_Instructions for the task_. Lines in the listing below containing the string "table" are to be identified and copied.

———

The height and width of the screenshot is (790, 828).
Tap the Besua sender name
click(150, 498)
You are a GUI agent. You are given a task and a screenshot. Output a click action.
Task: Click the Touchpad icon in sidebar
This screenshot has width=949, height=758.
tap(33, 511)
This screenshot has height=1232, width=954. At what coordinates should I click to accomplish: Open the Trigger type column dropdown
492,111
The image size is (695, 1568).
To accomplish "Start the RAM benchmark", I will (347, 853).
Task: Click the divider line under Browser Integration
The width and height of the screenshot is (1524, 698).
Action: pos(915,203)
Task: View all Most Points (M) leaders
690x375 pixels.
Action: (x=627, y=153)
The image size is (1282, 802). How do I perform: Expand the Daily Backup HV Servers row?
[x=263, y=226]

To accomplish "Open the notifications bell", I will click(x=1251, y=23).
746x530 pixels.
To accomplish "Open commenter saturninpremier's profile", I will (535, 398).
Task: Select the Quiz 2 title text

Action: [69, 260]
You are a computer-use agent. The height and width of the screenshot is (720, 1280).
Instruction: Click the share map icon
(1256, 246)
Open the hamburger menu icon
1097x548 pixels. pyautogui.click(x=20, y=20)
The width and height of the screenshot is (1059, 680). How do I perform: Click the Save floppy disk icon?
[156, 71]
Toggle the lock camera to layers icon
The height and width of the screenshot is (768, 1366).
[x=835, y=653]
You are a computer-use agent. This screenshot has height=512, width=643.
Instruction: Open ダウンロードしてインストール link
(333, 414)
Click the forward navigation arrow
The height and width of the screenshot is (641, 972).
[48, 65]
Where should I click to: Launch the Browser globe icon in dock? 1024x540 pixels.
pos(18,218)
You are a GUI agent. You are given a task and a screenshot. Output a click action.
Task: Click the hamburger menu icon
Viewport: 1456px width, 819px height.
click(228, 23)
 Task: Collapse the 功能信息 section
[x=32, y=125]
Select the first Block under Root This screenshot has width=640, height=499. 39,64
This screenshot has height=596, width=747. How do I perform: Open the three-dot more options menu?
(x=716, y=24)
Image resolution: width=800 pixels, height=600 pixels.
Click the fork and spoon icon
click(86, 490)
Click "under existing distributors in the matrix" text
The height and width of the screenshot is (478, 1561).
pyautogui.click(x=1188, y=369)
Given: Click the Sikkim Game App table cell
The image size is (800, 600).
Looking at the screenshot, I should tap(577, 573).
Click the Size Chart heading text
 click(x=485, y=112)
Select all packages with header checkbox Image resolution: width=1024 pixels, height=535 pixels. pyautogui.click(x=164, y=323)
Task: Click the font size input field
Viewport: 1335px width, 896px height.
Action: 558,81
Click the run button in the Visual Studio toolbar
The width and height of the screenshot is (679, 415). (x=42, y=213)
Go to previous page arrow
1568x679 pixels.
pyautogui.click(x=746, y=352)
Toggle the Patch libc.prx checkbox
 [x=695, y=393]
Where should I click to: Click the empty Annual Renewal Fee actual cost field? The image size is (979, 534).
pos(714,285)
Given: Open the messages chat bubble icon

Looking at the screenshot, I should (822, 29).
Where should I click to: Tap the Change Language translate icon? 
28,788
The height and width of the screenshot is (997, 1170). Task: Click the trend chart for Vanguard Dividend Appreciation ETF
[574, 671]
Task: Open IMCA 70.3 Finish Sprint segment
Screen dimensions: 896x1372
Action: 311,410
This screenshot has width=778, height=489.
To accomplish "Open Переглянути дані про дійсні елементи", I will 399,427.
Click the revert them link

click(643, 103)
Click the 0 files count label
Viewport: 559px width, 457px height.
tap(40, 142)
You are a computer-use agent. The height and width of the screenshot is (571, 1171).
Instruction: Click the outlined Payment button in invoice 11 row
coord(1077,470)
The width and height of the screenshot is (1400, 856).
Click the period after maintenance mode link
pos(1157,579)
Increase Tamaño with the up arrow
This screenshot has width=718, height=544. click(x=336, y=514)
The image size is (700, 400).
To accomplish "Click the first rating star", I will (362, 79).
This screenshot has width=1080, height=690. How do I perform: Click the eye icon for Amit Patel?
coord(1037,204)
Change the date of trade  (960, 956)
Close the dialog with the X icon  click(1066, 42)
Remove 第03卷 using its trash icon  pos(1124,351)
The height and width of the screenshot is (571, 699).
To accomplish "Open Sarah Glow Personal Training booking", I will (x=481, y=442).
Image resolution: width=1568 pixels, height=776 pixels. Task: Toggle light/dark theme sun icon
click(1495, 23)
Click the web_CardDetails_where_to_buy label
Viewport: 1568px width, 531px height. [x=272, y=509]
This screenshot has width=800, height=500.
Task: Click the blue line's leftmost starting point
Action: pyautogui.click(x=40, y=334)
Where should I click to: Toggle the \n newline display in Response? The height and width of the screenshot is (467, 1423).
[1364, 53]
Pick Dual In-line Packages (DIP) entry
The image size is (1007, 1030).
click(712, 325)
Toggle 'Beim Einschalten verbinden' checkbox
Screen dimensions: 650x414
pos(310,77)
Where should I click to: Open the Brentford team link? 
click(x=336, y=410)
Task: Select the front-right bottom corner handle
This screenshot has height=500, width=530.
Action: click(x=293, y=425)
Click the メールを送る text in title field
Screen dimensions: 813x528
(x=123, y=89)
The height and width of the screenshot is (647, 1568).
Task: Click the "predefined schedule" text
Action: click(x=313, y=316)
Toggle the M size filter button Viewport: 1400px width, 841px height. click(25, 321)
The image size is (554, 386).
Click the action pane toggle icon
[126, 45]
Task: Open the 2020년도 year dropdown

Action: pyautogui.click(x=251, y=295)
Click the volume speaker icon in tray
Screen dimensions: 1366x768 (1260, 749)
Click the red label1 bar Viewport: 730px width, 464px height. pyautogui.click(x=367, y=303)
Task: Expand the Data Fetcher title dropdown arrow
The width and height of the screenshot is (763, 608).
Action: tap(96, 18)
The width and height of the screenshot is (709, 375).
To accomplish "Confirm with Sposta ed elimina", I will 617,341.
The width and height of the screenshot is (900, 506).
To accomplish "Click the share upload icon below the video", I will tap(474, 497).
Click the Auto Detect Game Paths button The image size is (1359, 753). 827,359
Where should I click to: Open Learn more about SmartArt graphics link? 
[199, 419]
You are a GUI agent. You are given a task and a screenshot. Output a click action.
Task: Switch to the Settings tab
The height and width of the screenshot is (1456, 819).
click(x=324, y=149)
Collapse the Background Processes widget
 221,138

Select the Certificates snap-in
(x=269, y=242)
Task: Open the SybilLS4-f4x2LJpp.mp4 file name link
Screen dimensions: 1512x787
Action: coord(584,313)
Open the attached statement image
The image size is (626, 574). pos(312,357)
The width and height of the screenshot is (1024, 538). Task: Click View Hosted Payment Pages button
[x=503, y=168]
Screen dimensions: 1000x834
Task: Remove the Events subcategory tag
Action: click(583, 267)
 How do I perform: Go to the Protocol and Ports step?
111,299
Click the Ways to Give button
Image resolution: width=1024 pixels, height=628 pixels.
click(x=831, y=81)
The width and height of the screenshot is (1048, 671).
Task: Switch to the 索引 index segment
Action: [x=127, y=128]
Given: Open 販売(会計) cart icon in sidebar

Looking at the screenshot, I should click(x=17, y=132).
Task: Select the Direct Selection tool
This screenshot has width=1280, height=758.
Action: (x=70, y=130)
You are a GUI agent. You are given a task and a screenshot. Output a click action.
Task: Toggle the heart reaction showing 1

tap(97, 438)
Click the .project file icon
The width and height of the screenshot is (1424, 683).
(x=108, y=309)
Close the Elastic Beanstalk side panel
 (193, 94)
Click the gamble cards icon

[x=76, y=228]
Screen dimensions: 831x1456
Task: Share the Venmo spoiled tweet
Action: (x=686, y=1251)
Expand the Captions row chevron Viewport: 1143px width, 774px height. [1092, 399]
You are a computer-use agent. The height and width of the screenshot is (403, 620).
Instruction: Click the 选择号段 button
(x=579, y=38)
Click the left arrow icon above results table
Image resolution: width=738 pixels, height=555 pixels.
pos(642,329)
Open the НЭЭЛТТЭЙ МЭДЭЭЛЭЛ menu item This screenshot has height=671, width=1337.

———

_Answer area_.
Given: Click the Sikkim Game App table cell
Click the left arrow icon above results table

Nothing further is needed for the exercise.